───── DATA FOR PROCESSING
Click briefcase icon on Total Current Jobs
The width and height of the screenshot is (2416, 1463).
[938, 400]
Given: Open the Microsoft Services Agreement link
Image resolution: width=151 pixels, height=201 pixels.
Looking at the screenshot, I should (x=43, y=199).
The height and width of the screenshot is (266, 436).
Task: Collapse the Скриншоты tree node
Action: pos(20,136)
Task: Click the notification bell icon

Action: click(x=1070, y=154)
──────────
───── DATA FOR PROCESSING
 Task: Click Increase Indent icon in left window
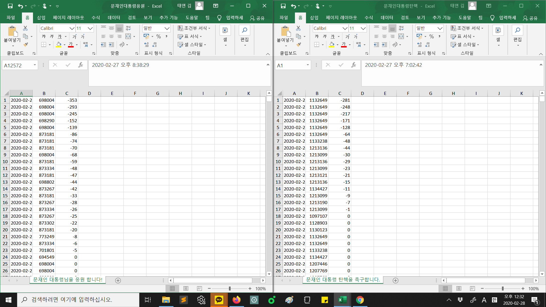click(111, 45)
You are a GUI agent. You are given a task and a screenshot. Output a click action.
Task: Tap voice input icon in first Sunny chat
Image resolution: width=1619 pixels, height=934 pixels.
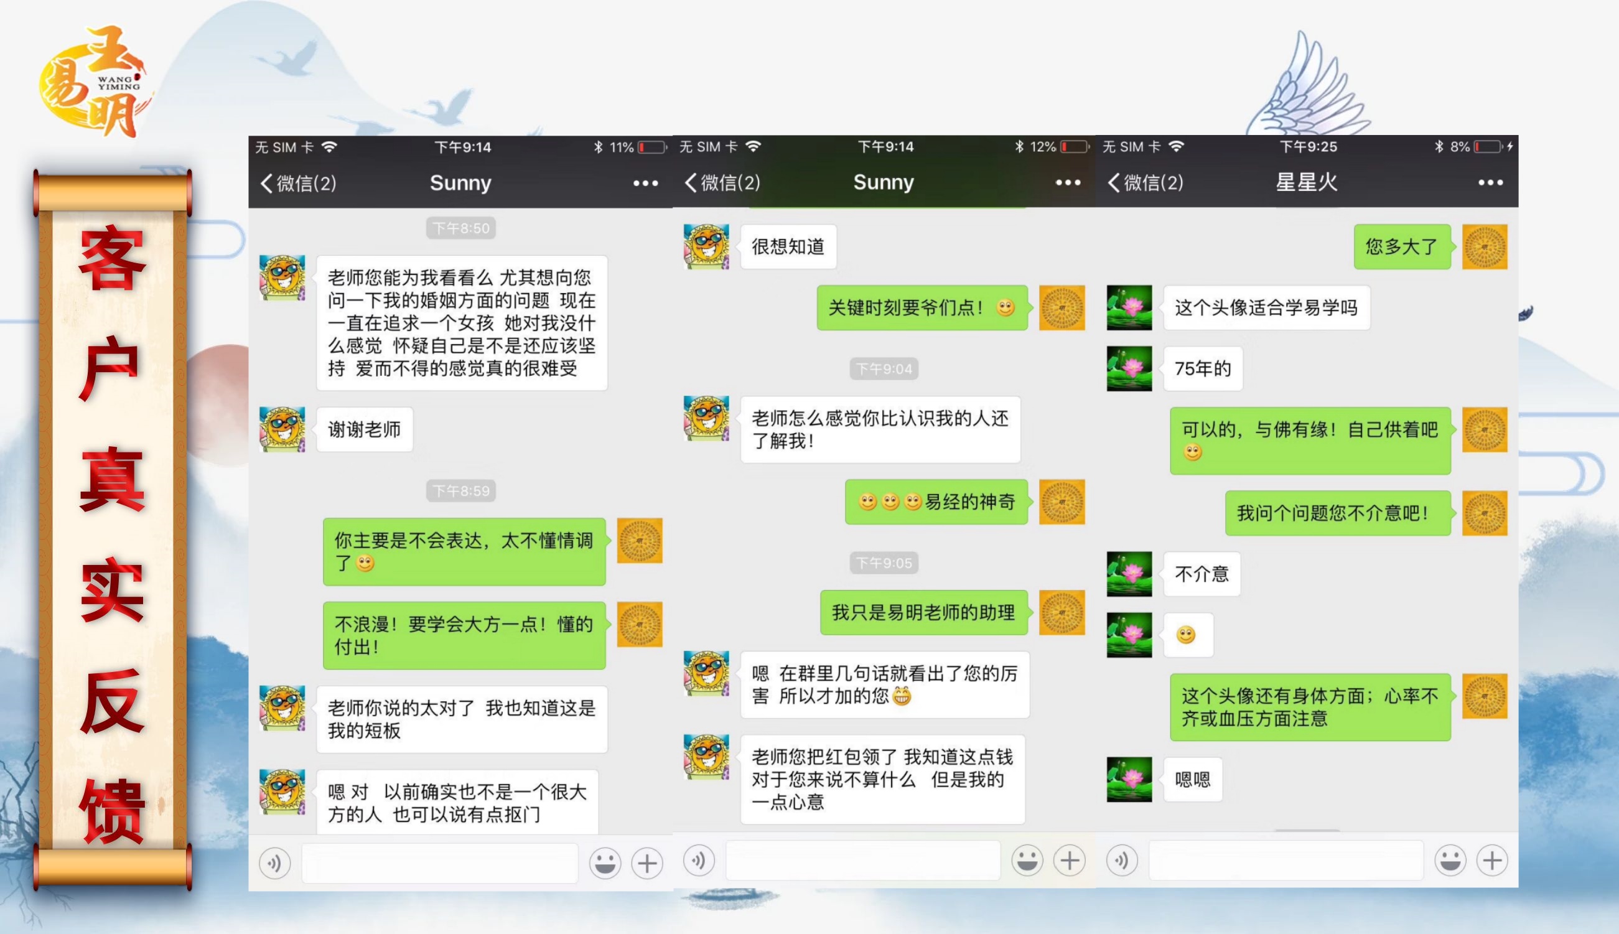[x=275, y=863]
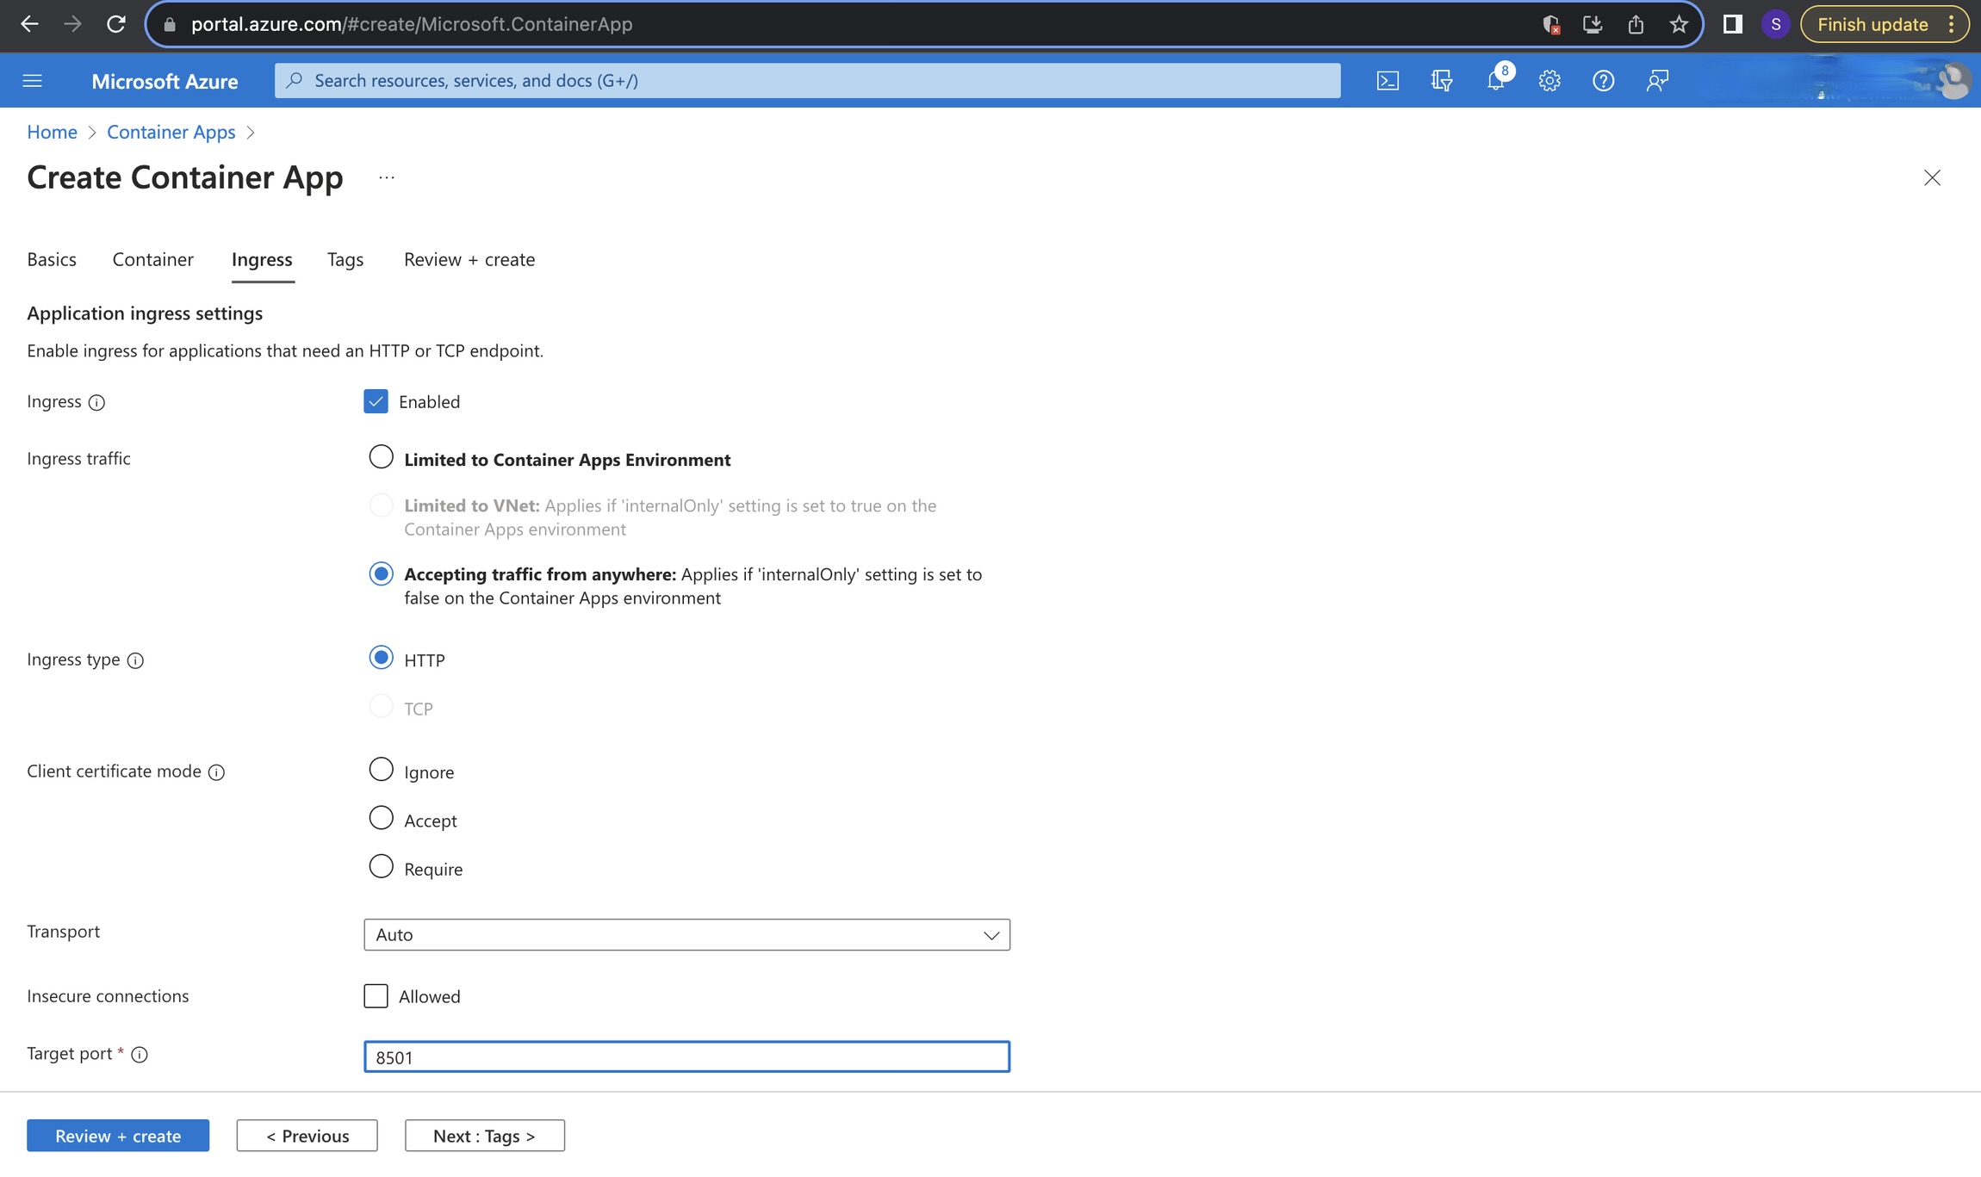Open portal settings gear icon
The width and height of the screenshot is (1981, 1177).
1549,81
──────────
───── DATA FOR PROCESSING
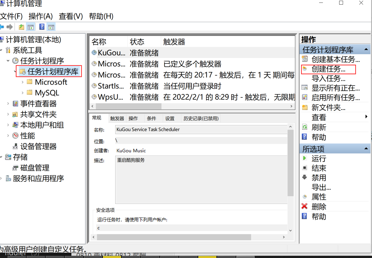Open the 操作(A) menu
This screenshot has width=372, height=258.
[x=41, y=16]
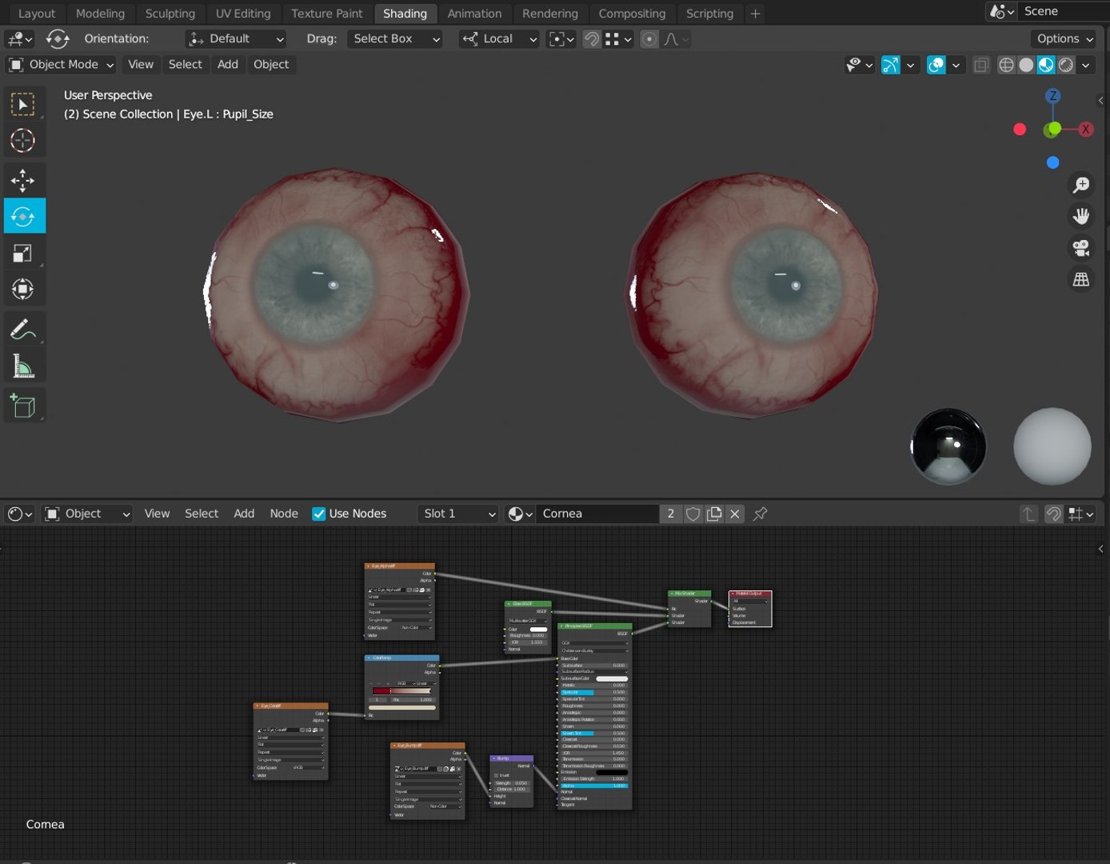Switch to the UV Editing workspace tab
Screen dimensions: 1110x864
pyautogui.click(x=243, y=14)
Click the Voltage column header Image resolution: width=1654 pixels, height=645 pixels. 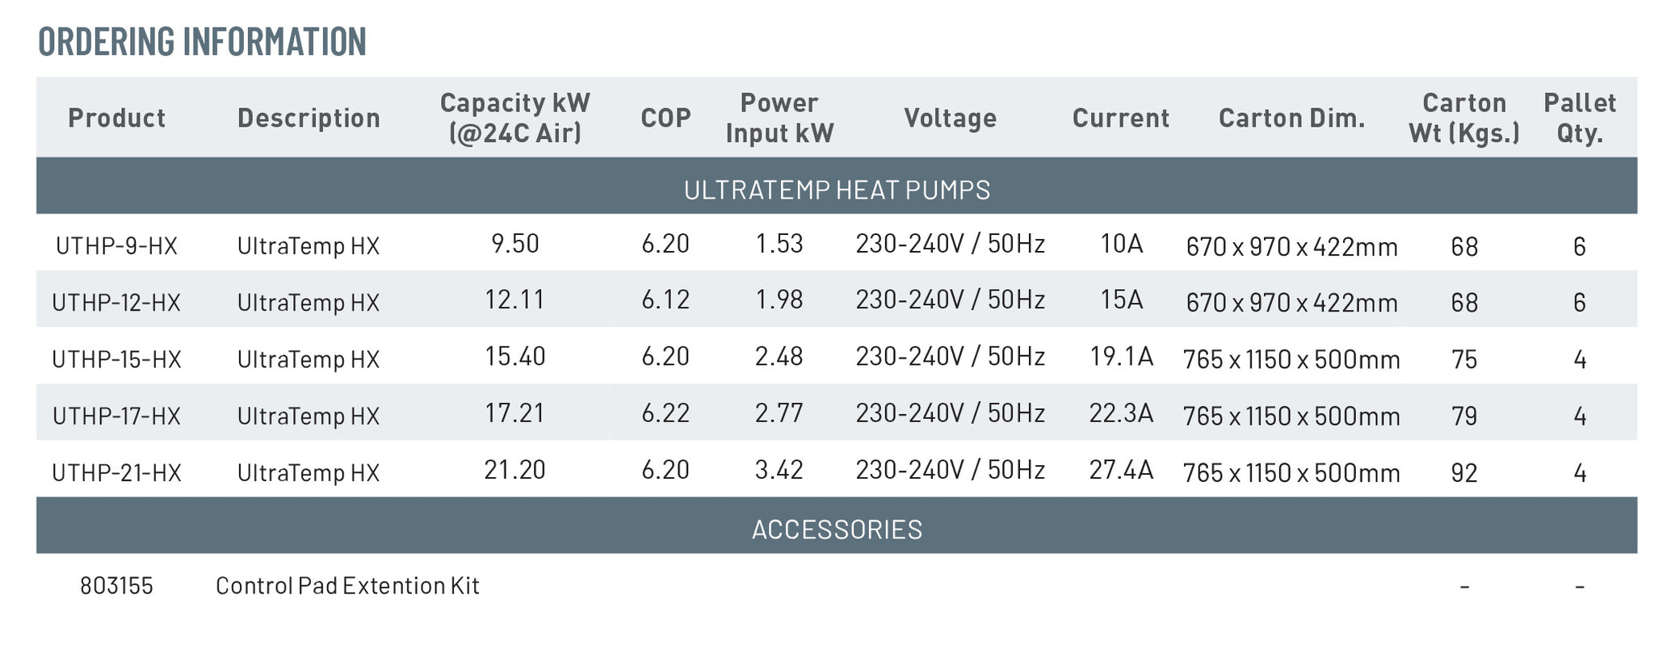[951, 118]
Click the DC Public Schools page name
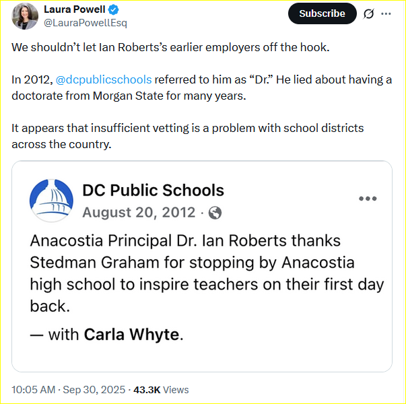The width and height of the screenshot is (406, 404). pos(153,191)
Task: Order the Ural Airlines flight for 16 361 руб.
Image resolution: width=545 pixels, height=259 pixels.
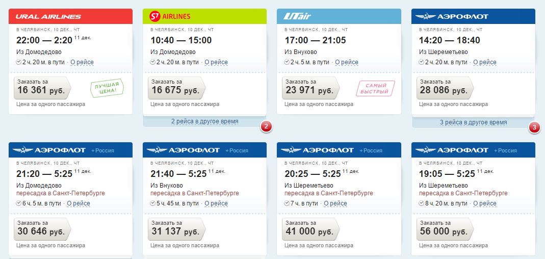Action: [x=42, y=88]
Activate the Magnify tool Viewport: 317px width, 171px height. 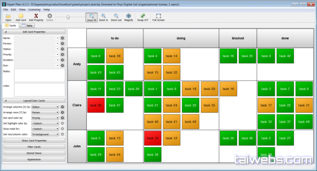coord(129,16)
──────────
Repeat the entries from the line containing "Click briefcase icon on Total Current Jobs" through the line containing "Action: click(x=1070, y=154)", swapping "notification bell" for "alert bell" and changing nothing else.

Click briefcase icon on Total Current Jobs
The width and height of the screenshot is (2416, 1463).
[938, 400]
Given: Open the Microsoft Services Agreement link
Image resolution: width=151 pixels, height=201 pixels.
Looking at the screenshot, I should (x=43, y=199).
The height and width of the screenshot is (266, 436).
Task: Collapse the Скриншоты tree node
Action: pos(20,136)
Task: Click the alert bell icon

Action: click(x=1070, y=154)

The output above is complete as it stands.